The Journey....

The Journey....

Tuesday, June 24, 2014

A Pressing Appointment....

Well, I know, long time no write! Life has been rather dull of late, on account of going through ankle surgery and a very long, drawn out recovery. I'm not there yet, but progress is ongoing! Sporting a very lovely ankle boot, I've begun getting just a little bit excited and nervous about my other surgery, especially considering I am currently 9 months into my waiting period. It has all become just a little bit more real.

I've been thinking a lot lately about those who aren't successful with their surgery. What is the difference between success and failure? The only answer I can come up with is that it's a bit like any other addiction....you can go to rehabiliation, do months and months of work, but if you go back to your regular environment afterwards you'll just go back to drugs because all the systems that kept you locked in that addiction are still there - nothing has changed. The key for me I think is not just changing the physical but changing the systems - the mindsets - the world in which I reside. Every single aspect of my life MUST change in order for this to work. I have to somehow unhook myself from my associations with food. It seems like such a mammoth task, something I should have started a lot sooner than now. I just dont know where to start.

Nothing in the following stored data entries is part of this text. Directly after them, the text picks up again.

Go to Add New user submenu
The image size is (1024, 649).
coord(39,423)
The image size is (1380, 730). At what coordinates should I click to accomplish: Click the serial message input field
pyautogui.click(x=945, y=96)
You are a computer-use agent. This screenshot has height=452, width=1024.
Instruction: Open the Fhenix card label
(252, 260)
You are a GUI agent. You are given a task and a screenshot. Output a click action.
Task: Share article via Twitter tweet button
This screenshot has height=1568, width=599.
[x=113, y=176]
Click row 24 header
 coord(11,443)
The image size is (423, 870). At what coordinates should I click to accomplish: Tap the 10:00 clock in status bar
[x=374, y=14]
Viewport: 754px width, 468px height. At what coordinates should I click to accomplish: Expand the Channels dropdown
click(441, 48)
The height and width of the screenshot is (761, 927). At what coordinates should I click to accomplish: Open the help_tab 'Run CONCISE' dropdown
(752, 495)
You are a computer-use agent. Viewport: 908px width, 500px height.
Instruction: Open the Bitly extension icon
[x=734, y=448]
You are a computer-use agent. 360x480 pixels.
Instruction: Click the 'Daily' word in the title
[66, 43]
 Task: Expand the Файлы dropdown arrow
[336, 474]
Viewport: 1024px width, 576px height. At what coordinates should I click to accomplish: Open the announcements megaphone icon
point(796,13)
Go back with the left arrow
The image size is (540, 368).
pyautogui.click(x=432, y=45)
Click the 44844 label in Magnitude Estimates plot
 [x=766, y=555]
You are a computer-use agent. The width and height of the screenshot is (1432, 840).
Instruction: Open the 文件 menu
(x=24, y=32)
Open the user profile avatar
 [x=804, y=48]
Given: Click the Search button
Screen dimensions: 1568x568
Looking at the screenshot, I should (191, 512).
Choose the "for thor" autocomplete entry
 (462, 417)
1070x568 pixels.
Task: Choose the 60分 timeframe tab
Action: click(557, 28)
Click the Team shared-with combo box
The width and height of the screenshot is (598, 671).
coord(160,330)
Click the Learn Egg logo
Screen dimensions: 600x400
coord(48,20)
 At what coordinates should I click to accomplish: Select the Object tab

It sounds like such a silly thing - why should I be such a slave to food? The problem is, food is not something that can be completely given up. Unlike drugs, or alcohol, everyone on this planet has to eat in order to survive. No one can give it up completely, and thus its like saying to a drug addict...you can only have THIS much crack. No more than that. Unrealistic? Very!

So much of my life, of everyone's lives really, revolves around food. This was brought home to me yesterday when my dear friend Liesl was talking about going to her favourite burger place for lunch. i told her I wanted to go there with her next time I was in Qld, and she pointed out "well, theres probably no real point after you've had the surgery right" - and she's right. It's sad, but she's right. All of a sudden, its kind of like I'm having to give up the social activities that surround food, or be separated from everyone else because I can't eat like they can. It's a scary prospect, but it's also an exciting idea that I can be free from food. The idea that I can eat very small amounts and be completely satisfied and lose the weight. I can barely imagine my life this time next year - both exciting and terrifying.

It's late, and I'm probably not making a whole lot of sense. Lets just say the wheels are in motion - it's a daunting prospect but it's one I take deadly seriously. I know there are friends of mine watching me do this and waiting to see how I go, and I can't let myself down. The change will happen, my confidence will grow, and this time next year the world will be much changed.